Linguistic Diversity in the Shadows of Empires: On James Griffiths’s “Speak Not”

By Oliver FarryDecember 21, 2021

Linguistic Diversity in the Shadows of Empires: On James Griffiths’s “Speak Not”

Speak Not: Empire, Identity and the Politics of Language by James Griffiths

EMPIRES SINCE THE dawn of civilization have had varying attitudes toward linguistic diversity. The Persians were famously tolerant of the languages and mores of the peoples they governed, from Egypt in the West to present-day Tajikistan in the East. The Romans were more insistent on Latin being used in their protectorates, leaving a lasting legacy in the Romance languages spoken across Europe today. This was replicated in turn by the post-Columbian European empires who imposed their national languages in far-off colonies.

That historical practice probably drove the somewhat misguided rush in recent decades to learn Mandarin for business purposes in certain Western countries, where people assumed that a Chinese-dominated world would be Chinese-speaking. China, however, has been a bit more realistic and is happy to use a perfectly serviceable existing lingua franca, International English, to do business, supplemented by interpreters where necessary.

Similar to other European colonial powers, England and, later, Great Britain, made the English language a vector of domination. The proving ground was its oldest colony: Ireland. Though the English Crown had nominally ruled over the neighboring island since the Anglo-Norman invasion in 1169, its authority was partial at best for the next 500 years, even in those parts of the island where English rule was secure in the Middle Ages. The Anglo-Normans settled in Ireland and, as every Irish schoolchild (myself included) learns, “became more Irish than the Irish themselves,” marrying into local society, their traces visible today in Irish family names such as Fitzgerald, Barrett, Burke, Roche, and Browne.

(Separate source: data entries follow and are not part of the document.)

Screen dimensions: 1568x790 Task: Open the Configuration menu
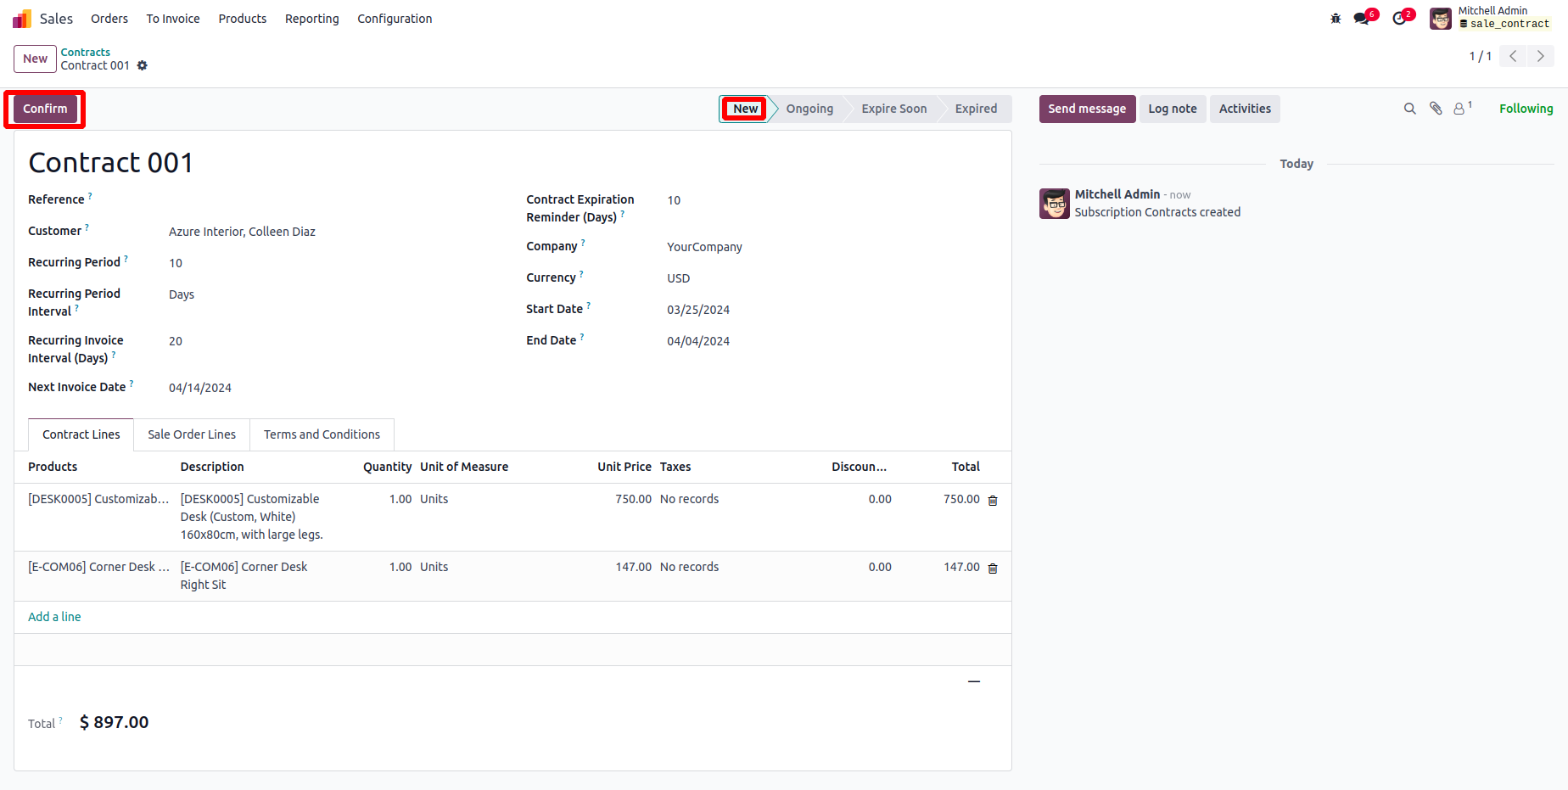pyautogui.click(x=395, y=19)
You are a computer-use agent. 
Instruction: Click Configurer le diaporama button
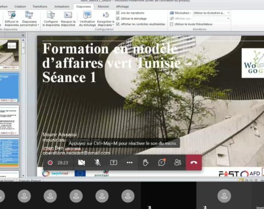pyautogui.click(x=51, y=18)
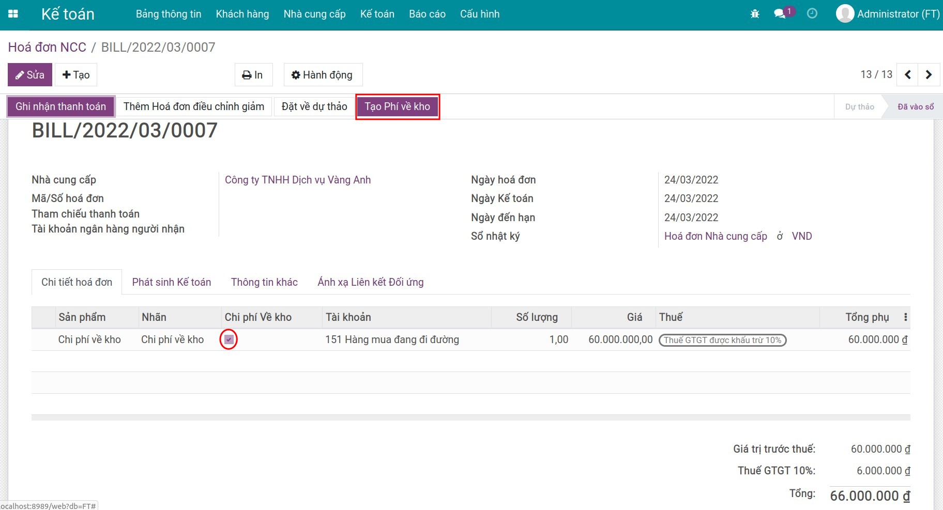
Task: Toggle the Chi phí Về kho checkbox
Action: pyautogui.click(x=229, y=339)
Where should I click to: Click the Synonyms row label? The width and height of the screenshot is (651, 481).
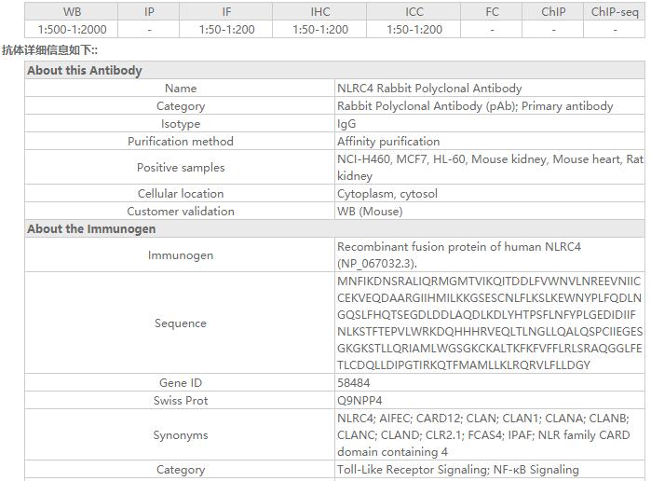(181, 435)

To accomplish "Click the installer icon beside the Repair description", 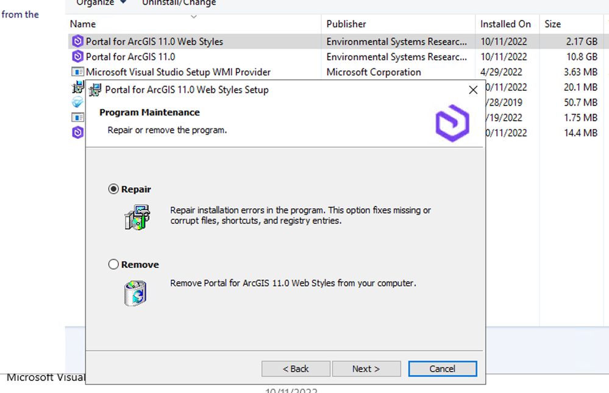I will 136,218.

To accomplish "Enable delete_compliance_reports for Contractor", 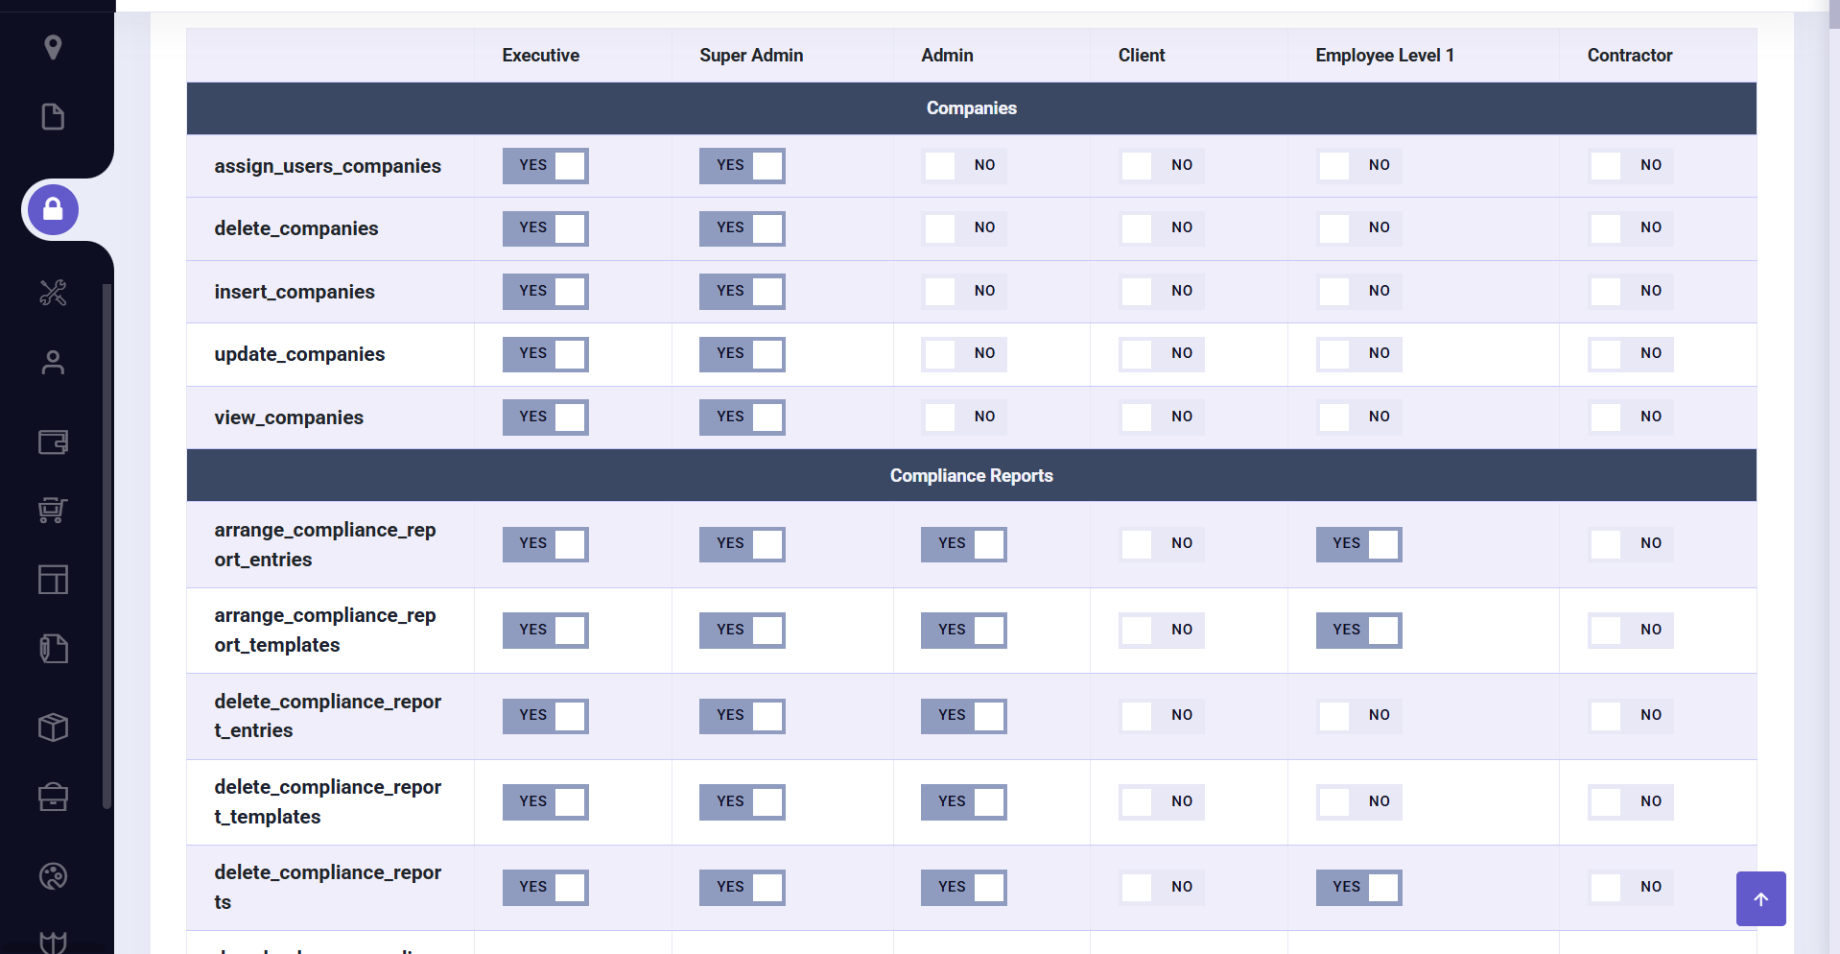I will pyautogui.click(x=1630, y=887).
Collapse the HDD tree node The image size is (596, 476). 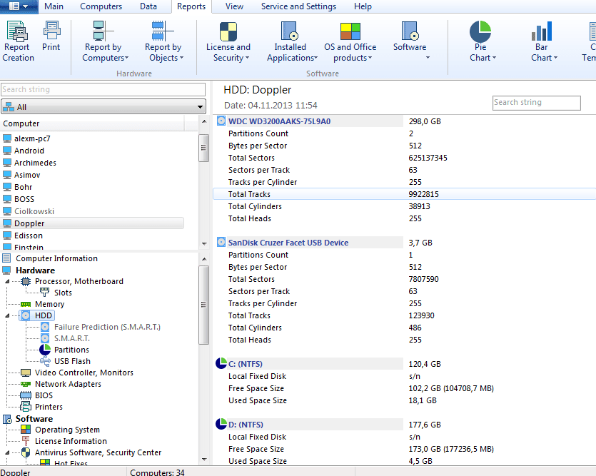click(7, 315)
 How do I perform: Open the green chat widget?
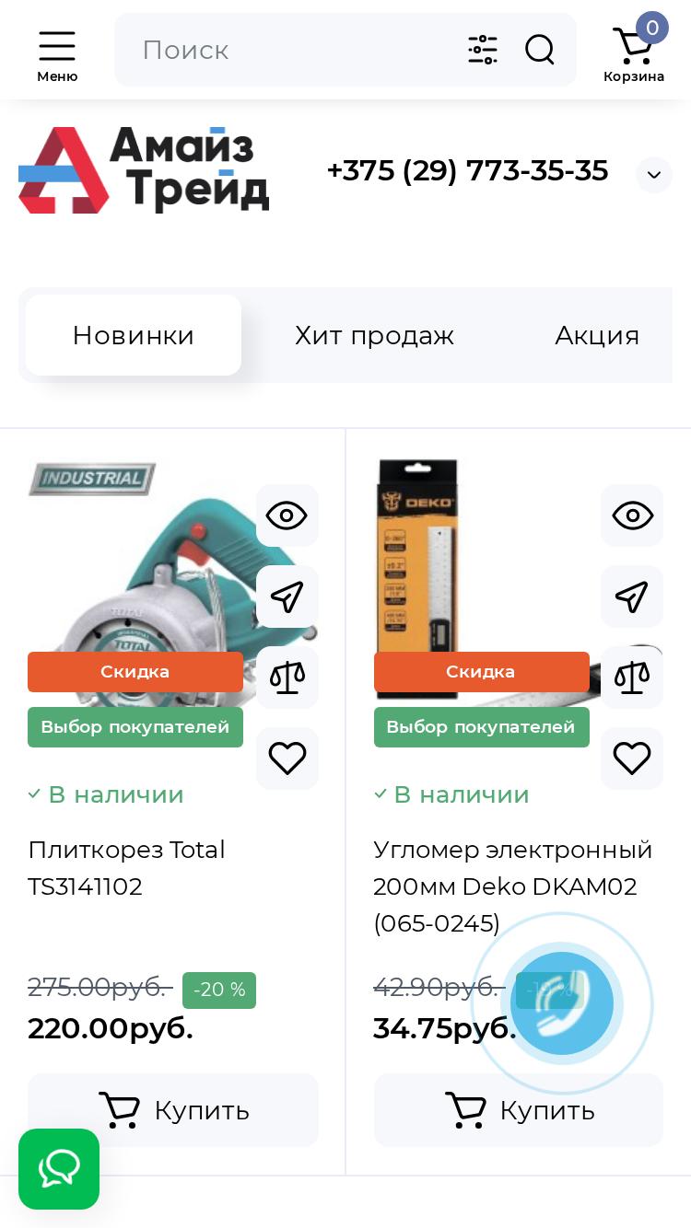59,1169
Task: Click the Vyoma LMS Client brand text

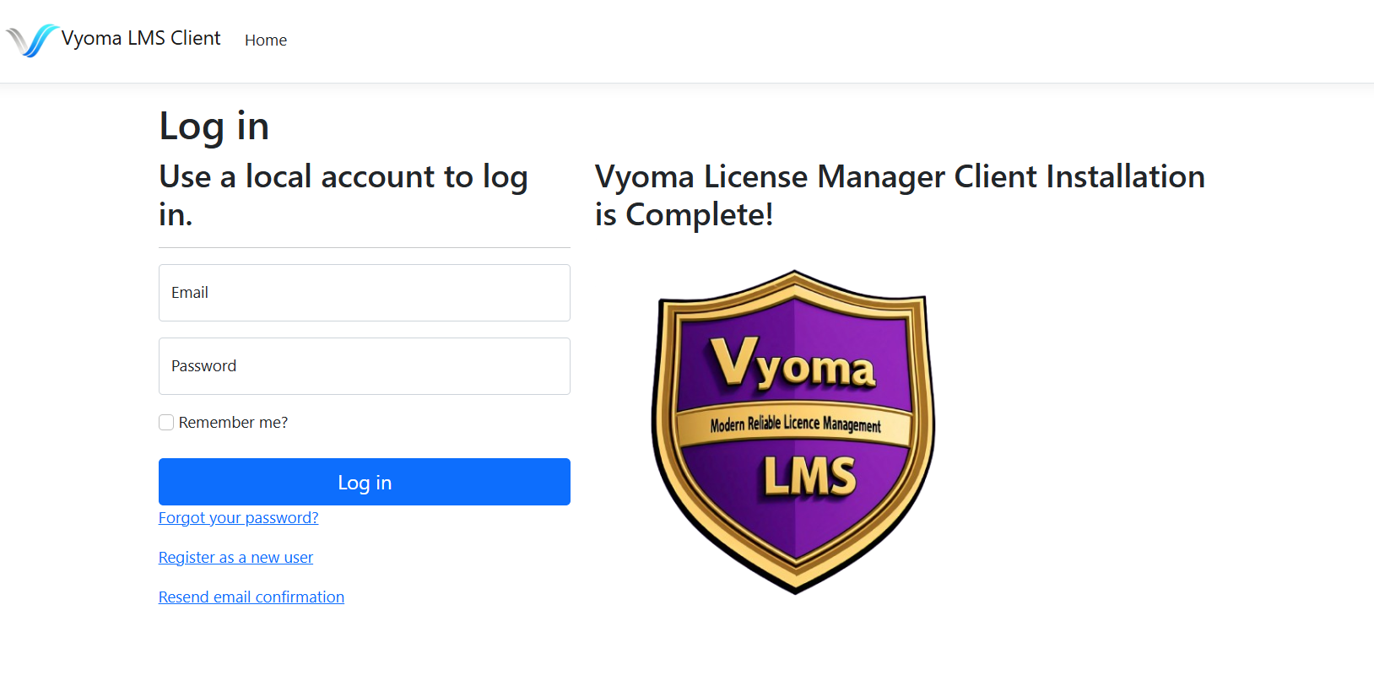Action: [141, 39]
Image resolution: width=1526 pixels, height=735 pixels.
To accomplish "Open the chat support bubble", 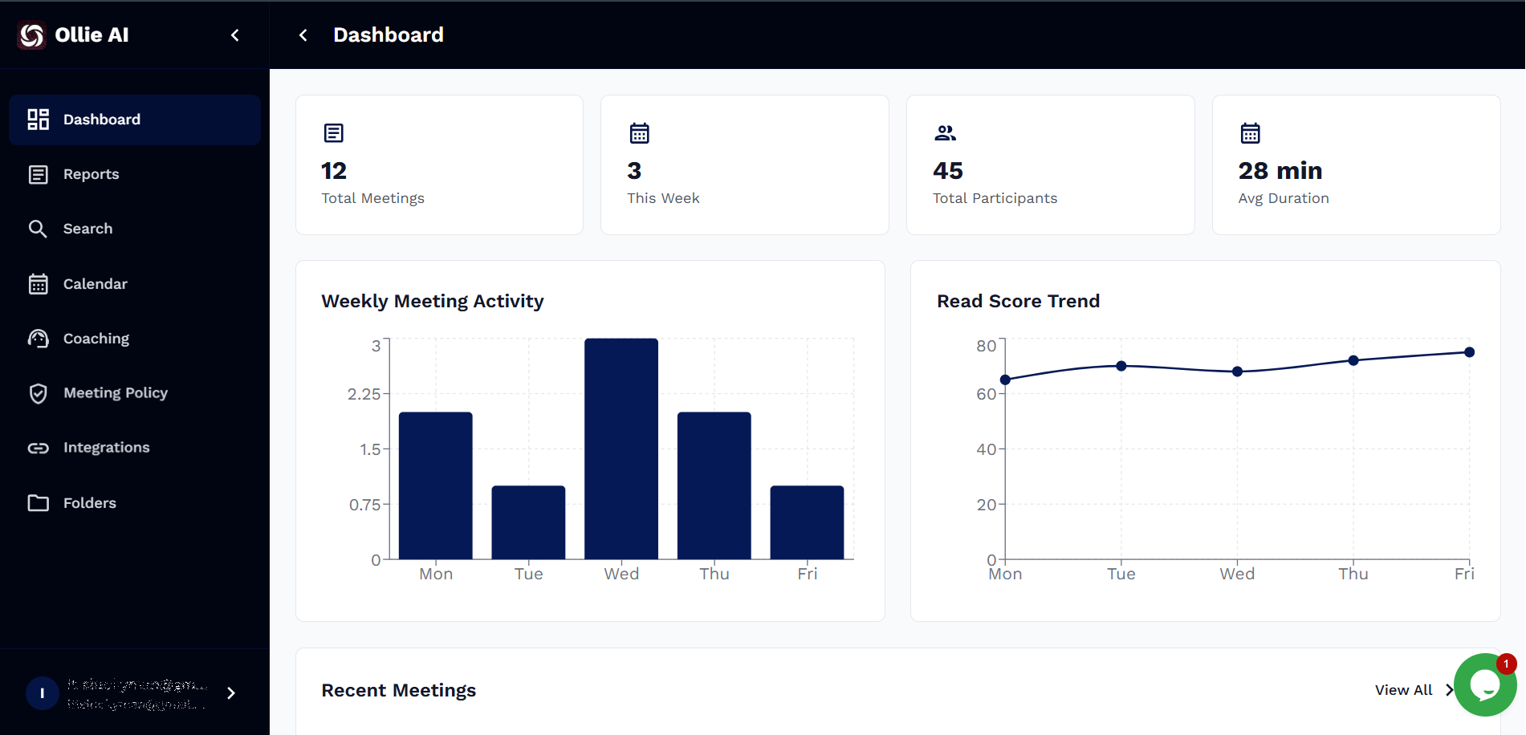I will tap(1484, 685).
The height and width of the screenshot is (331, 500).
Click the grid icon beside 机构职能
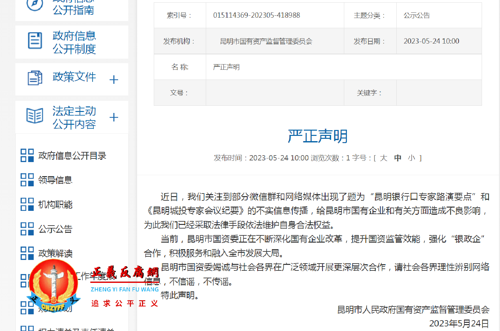pyautogui.click(x=27, y=204)
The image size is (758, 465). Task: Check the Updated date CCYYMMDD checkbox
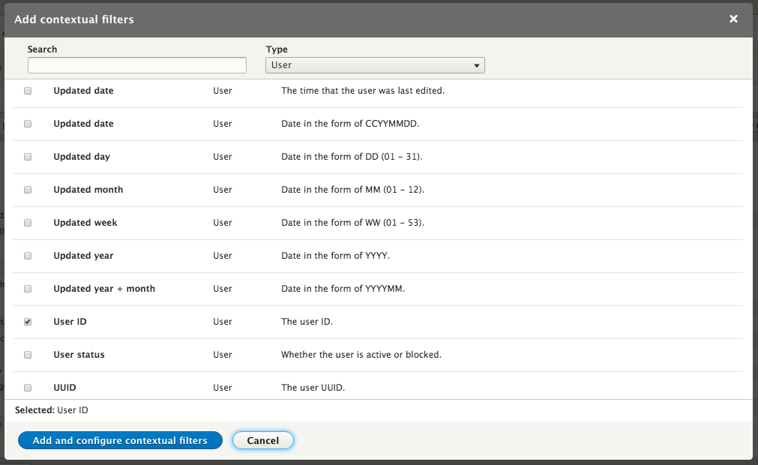(x=28, y=124)
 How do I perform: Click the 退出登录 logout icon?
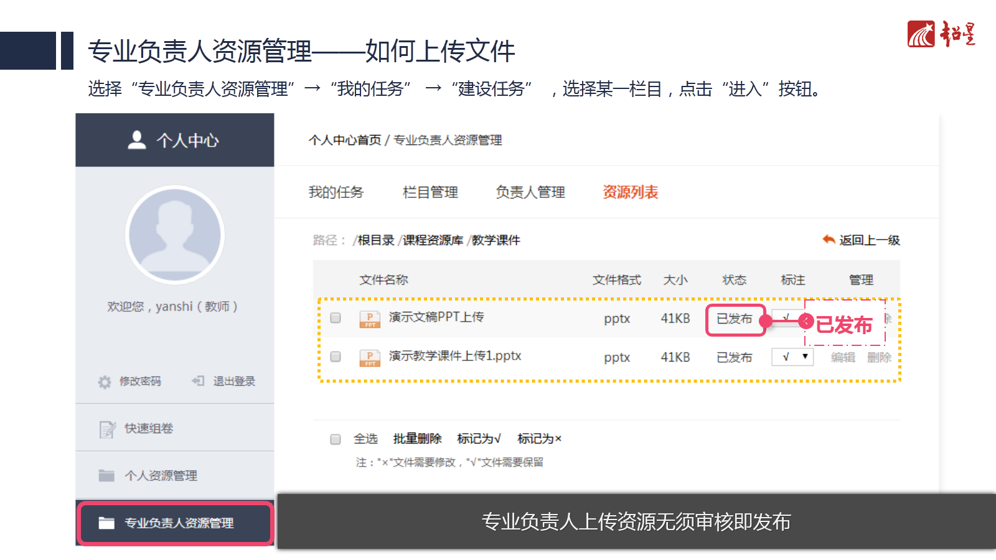(198, 381)
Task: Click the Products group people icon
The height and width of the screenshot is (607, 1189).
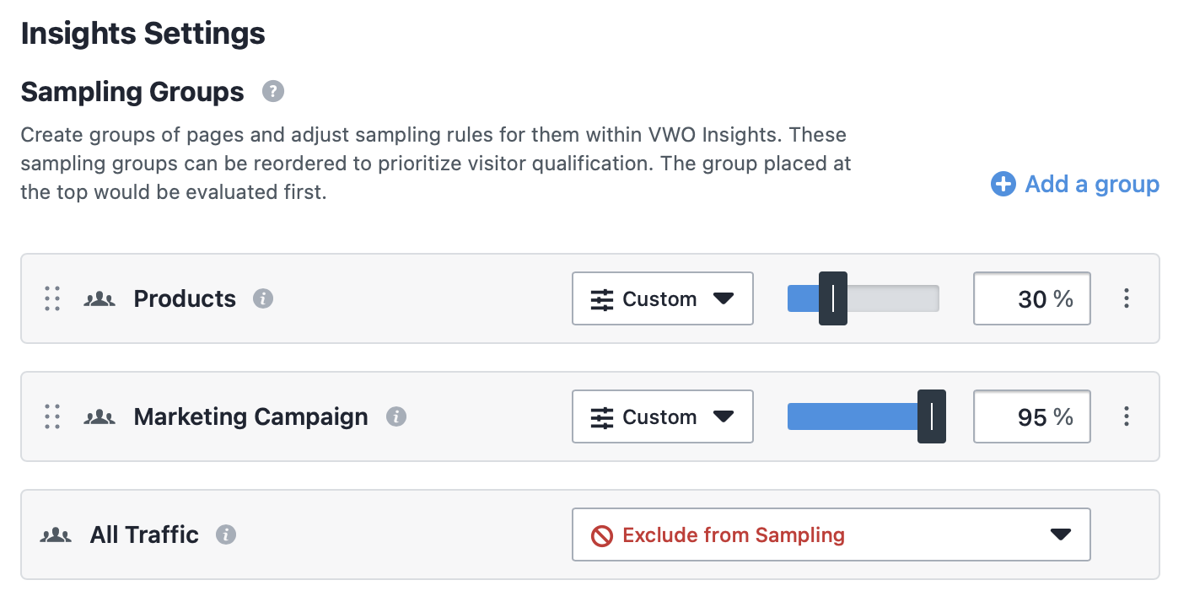Action: click(100, 298)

Such enthusiastic assimilation, still commonplace in Elizabethan times, was the bane of colonial administrators. Edicts decreed land be allotted only to English speakers, but these were blithely ignored by English settlers who learned Irish and blended in with the locals. William Gerard, the Crown’s representative in Ireland, wrote in horror in 1578 that all the English in Dublin spoke Irish. In 1600, another visiting English functionary, Fynes Moryson, complained that even the “Irish-English” refused to speak English to him. (These choice tidbits come from Hell or Connaught!: The Cromwellian Colonisation of Ireland 1652–1660 by Peter Berresford Ellis.) The plantation of Ireland with English and Scottish colonists picked up pace when the Irish aristocracy fled for mainland Europe in 1607 following their defeat at the Battle of Kinsale. The Cromwellian wars, which spilled over into Ireland in 1652, saw the first robust enforcement of English, a process that would, through a series of legal proscriptions of the Irish language and the devastation wrought by the Great Famine of 1845–’49, see it almost die out completely three centuries later.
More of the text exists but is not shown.